### Goal of the exercise:
Please report every line from the material that contains the word "computer".

### Excerpted data:
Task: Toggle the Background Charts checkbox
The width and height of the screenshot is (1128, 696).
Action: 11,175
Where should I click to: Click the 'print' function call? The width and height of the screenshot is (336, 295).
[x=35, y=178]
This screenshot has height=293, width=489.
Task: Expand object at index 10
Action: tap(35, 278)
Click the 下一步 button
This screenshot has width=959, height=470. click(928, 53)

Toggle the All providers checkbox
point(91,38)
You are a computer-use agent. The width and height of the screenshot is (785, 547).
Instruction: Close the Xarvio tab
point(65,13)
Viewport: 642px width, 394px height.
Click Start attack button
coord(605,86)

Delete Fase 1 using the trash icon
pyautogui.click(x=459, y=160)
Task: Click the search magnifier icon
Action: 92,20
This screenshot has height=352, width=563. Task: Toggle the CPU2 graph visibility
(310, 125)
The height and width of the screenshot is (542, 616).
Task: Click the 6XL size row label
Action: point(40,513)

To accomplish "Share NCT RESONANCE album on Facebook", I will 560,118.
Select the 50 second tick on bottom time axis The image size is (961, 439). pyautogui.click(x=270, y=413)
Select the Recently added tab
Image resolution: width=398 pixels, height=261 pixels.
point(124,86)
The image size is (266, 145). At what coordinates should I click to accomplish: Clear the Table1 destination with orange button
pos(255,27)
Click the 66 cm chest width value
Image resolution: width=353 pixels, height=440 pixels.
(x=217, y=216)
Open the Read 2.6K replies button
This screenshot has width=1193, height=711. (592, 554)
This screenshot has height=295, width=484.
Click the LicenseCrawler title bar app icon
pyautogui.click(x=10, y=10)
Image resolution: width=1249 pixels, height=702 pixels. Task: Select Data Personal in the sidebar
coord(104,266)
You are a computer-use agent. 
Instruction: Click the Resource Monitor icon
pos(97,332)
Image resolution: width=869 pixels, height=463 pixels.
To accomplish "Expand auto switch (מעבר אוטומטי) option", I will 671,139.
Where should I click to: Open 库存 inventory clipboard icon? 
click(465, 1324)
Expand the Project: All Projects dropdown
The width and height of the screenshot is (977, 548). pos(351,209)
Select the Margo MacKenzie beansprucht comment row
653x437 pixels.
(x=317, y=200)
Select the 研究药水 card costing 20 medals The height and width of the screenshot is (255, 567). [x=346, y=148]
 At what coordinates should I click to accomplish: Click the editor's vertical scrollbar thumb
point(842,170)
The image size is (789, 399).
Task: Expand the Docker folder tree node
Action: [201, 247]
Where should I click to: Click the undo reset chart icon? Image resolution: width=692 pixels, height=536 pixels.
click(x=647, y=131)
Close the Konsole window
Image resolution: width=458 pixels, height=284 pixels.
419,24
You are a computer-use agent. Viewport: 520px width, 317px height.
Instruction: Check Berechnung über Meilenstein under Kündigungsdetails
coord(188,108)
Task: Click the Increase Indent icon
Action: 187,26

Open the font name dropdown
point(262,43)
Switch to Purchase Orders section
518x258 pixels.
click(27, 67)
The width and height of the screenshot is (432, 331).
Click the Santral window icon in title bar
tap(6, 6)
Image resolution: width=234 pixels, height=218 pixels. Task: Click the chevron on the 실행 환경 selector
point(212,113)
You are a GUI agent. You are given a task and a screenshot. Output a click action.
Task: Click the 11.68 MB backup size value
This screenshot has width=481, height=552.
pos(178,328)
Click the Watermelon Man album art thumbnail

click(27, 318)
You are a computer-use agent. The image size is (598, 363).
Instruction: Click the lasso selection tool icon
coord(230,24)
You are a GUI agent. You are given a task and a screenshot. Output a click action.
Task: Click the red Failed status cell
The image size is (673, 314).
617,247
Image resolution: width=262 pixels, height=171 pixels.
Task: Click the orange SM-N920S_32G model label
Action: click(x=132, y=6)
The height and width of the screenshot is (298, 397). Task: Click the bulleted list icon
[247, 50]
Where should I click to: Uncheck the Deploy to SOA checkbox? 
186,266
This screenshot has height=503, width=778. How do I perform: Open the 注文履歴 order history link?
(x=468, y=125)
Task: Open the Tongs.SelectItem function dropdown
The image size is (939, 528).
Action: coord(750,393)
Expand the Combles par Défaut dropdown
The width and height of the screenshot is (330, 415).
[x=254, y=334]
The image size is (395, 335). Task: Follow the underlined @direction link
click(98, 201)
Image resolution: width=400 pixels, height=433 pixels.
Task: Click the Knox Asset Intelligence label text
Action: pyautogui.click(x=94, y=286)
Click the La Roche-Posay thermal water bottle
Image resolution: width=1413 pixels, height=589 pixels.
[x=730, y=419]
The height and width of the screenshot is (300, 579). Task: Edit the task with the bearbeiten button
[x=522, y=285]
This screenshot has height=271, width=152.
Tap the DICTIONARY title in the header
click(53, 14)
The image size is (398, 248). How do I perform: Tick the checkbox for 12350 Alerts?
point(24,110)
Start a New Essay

### Result of the exercise:
You are a computer-use agent. The width and height of the screenshot is (785, 547).
You are a computer-use agent. 
You are a computer-use agent. Viewport: 520px width, 317px height.
You are a computer-use agent. The image size is (598, 363).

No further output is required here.